**Description of the task**
From the data below, set down exactly the lines between the one holding "In mijn tuin (284, 136)" and the one holding "Details tonen (711, 1179)", inclusive, and no others.

**Given data**

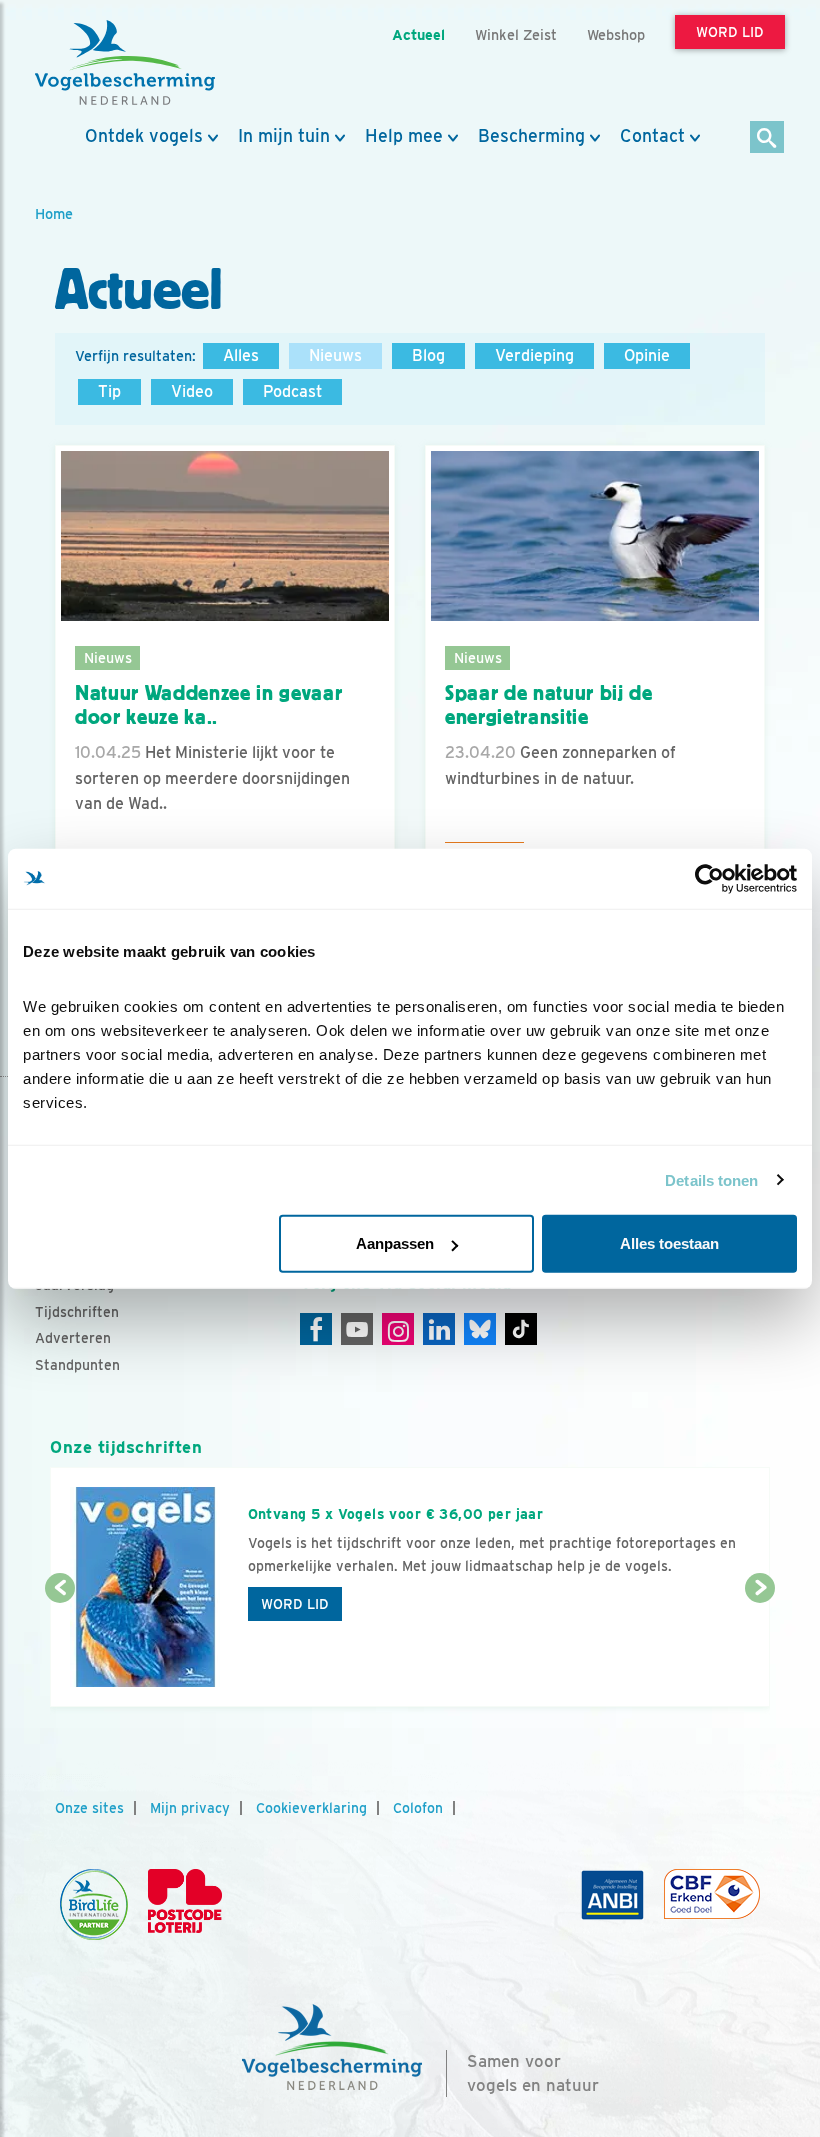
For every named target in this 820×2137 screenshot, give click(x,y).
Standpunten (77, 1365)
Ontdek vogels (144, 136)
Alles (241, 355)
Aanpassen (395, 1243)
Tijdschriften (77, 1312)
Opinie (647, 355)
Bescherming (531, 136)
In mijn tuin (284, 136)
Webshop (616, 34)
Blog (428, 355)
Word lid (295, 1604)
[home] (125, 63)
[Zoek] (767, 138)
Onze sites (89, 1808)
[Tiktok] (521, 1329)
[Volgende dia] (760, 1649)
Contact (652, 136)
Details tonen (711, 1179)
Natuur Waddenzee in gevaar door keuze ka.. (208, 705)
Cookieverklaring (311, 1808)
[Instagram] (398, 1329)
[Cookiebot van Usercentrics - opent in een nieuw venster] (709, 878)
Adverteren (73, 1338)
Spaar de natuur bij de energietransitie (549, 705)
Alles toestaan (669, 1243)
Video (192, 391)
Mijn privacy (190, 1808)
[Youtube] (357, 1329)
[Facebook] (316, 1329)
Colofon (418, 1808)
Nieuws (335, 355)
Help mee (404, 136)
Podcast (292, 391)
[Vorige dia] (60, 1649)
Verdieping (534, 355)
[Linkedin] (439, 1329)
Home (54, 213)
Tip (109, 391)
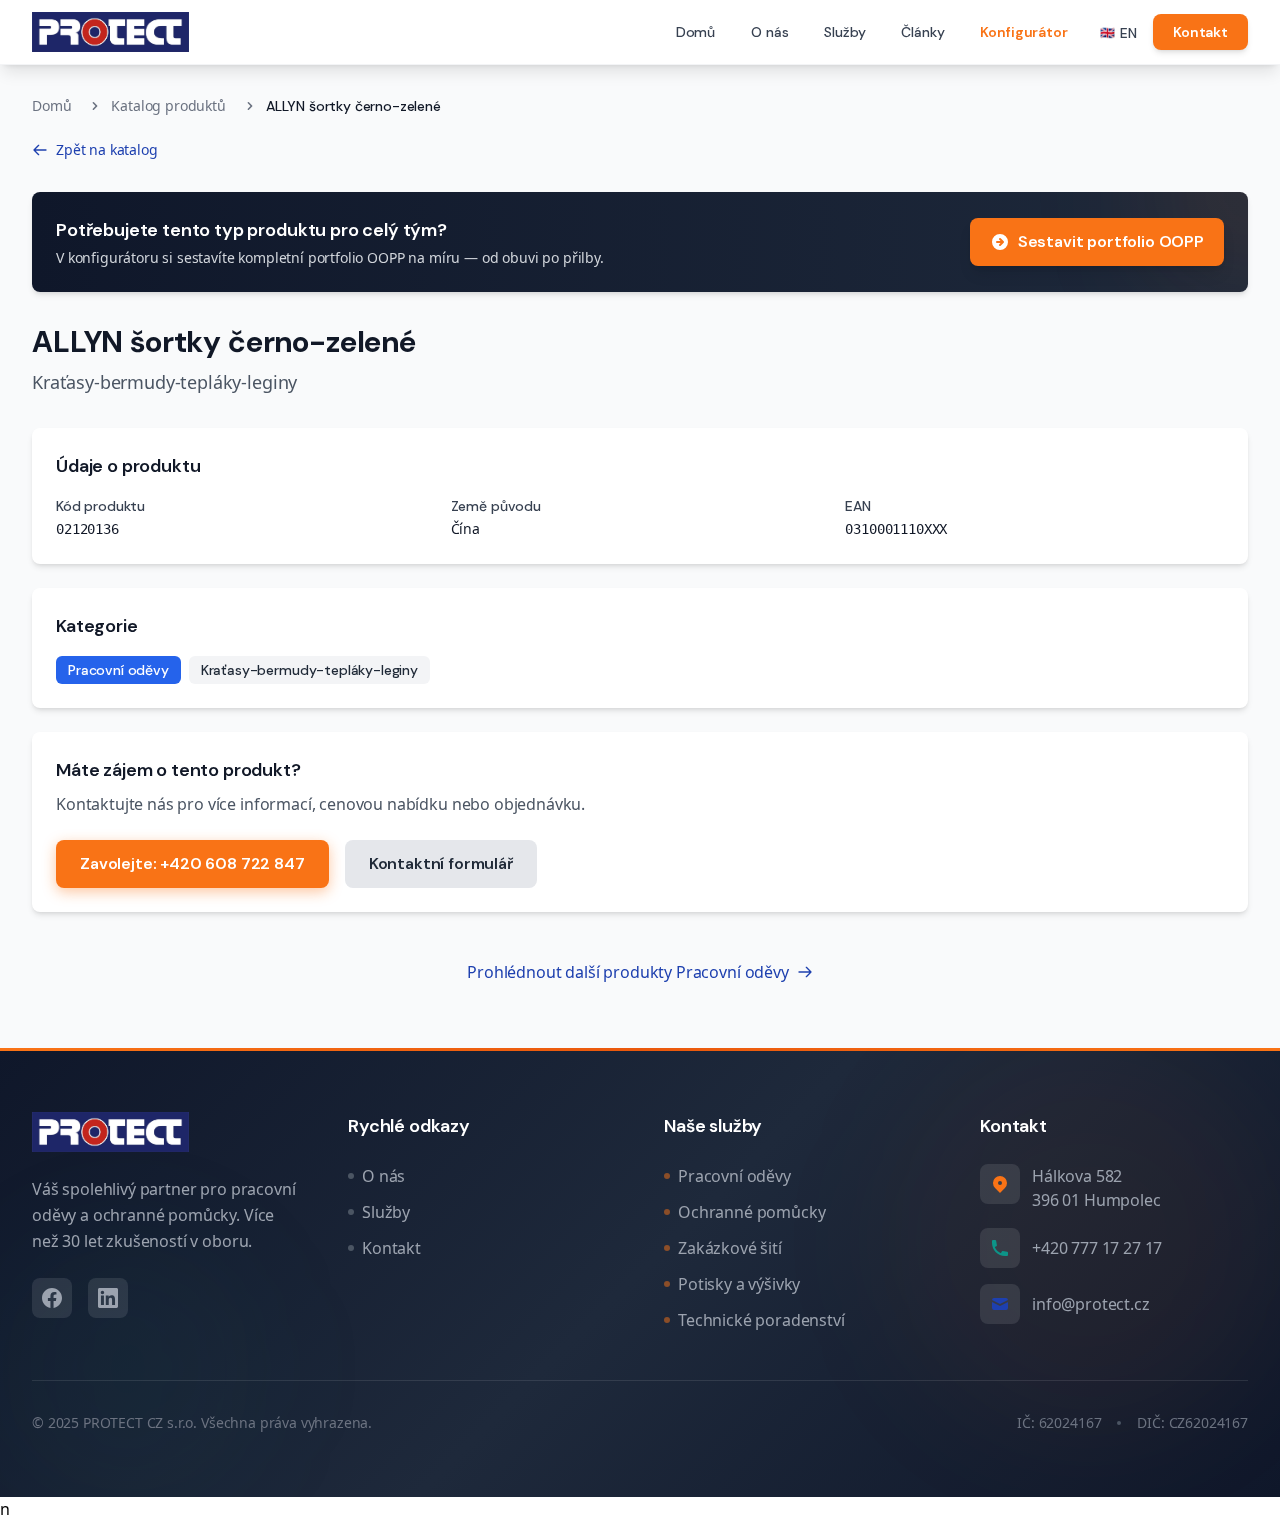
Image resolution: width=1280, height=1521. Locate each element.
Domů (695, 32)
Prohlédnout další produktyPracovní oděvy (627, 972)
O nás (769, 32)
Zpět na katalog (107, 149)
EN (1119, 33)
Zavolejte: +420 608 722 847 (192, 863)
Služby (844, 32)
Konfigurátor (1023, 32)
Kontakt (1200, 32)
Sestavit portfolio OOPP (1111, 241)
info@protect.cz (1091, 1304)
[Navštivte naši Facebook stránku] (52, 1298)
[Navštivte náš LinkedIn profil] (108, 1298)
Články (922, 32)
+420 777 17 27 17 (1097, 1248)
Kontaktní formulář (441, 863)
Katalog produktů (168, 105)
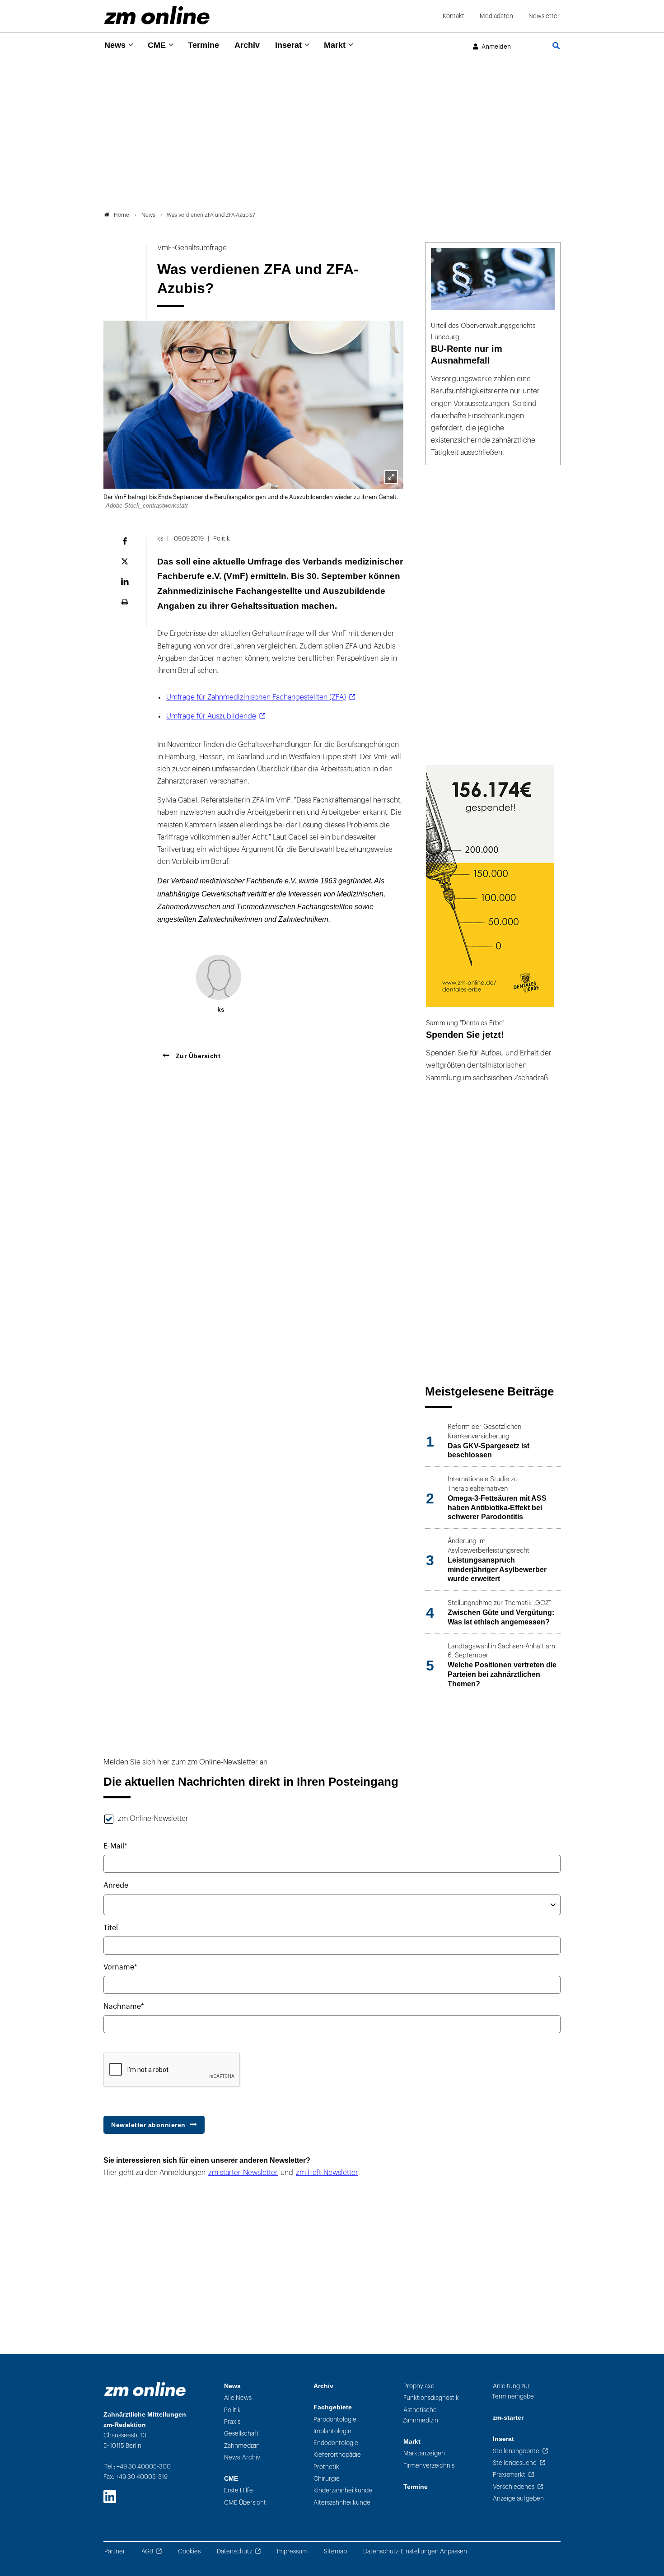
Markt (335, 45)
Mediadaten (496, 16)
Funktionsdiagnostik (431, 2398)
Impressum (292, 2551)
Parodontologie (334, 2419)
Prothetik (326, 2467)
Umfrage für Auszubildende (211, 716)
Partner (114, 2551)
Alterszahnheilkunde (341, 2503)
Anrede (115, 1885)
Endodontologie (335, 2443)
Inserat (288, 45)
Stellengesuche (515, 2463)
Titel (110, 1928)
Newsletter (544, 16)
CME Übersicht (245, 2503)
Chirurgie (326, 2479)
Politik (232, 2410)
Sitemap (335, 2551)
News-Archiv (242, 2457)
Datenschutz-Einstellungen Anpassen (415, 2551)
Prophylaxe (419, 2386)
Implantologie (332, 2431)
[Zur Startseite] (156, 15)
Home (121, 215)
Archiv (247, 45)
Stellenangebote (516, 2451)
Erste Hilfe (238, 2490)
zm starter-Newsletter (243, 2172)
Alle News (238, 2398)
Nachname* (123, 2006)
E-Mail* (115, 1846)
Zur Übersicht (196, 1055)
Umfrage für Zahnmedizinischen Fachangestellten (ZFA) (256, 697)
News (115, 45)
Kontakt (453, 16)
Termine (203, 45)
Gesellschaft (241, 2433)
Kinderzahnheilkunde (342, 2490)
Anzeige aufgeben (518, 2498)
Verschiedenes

**Written solution**
In mijn tuin (284, 136)
Webshop (616, 34)
Blog (428, 355)
Word lid (295, 1604)
[home] (125, 63)
[Zoek] (767, 138)
Onze sites (89, 1808)
[Tiktok] (521, 1329)
[Volgende dia] (760, 1649)
Contact (652, 136)
Details tonen (711, 1179)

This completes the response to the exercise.